Extracted information -
———

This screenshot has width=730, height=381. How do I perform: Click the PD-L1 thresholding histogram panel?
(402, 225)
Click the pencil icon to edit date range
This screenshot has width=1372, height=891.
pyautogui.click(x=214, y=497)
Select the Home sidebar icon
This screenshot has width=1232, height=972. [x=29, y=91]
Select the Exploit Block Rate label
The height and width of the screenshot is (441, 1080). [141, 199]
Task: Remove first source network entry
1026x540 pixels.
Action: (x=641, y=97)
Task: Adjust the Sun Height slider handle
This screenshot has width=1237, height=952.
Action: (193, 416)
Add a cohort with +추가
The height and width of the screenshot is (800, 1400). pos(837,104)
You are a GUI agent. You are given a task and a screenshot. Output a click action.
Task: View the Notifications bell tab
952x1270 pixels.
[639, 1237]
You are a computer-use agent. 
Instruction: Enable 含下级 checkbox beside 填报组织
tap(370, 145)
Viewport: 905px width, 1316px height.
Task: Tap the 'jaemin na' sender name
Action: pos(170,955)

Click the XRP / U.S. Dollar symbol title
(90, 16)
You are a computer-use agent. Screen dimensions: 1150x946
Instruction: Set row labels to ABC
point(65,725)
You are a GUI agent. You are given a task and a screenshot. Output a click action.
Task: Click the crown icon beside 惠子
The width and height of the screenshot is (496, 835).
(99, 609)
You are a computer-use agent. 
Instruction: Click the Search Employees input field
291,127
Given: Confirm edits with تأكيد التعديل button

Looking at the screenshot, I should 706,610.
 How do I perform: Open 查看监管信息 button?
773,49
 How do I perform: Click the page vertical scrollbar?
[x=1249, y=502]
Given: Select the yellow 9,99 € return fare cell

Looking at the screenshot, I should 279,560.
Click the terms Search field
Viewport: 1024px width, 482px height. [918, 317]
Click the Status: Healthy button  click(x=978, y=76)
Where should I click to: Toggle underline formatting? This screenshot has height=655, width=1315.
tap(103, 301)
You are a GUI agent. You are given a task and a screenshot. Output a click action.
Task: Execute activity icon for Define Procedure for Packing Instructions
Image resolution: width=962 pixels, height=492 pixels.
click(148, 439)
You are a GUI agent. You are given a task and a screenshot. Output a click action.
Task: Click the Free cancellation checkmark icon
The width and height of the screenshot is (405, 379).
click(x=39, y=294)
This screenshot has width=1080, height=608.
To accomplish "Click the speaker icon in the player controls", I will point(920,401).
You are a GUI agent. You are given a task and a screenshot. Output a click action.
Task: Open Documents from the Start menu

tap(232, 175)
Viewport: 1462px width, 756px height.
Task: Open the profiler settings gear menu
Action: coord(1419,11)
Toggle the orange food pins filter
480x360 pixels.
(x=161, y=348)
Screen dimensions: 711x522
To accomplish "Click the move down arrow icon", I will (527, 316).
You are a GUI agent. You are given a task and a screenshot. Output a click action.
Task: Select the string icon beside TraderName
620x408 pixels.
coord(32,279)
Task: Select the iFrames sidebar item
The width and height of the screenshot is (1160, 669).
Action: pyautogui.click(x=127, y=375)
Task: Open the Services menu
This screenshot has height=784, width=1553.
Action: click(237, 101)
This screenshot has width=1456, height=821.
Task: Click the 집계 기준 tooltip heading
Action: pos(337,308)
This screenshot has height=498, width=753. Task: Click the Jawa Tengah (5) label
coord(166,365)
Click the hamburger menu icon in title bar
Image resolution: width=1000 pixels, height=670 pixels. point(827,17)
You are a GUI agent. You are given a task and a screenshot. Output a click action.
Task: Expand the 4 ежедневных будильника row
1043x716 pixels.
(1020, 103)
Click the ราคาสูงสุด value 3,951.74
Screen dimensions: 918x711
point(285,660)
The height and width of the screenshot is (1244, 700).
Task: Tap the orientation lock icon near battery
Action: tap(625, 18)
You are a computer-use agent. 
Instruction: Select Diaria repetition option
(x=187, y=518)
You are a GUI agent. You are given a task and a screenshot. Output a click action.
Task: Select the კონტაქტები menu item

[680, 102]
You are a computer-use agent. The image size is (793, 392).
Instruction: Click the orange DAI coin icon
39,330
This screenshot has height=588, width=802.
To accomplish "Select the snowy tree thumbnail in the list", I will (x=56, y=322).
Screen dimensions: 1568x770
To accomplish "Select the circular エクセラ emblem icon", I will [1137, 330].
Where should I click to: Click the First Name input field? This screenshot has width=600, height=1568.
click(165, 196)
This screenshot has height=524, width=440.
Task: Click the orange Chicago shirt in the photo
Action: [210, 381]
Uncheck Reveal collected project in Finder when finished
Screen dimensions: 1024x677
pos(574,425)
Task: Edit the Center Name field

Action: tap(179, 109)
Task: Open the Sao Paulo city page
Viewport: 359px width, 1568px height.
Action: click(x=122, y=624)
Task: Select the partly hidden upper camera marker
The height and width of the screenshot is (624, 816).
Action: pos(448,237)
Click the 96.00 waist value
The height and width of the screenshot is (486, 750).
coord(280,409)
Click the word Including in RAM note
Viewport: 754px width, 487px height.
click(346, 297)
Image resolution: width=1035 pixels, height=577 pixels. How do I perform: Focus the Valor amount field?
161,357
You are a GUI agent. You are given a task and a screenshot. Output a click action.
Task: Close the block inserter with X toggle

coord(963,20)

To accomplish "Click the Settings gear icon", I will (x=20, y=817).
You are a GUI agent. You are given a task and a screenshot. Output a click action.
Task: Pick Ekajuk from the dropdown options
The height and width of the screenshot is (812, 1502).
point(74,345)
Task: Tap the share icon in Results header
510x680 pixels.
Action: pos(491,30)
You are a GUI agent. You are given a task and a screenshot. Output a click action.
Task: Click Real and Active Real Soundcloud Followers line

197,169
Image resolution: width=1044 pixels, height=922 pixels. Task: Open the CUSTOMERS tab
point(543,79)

———

Aim of the exercise -
Scan the listing for the string "accomplish", then copy every line where it appears.

Result of the exercise -
To accomplish "Click the speaker icon in the player controls", I will point(920,401).
To accomplish "Click the move down arrow icon", I will (527, 316).
To accomplish "Select the snowy tree thumbnail in the list", I will (x=56, y=322).
To accomplish "Select the circular エクセラ emblem icon", I will [1137, 330].
To accomplish "Click the Settings gear icon", I will (x=20, y=817).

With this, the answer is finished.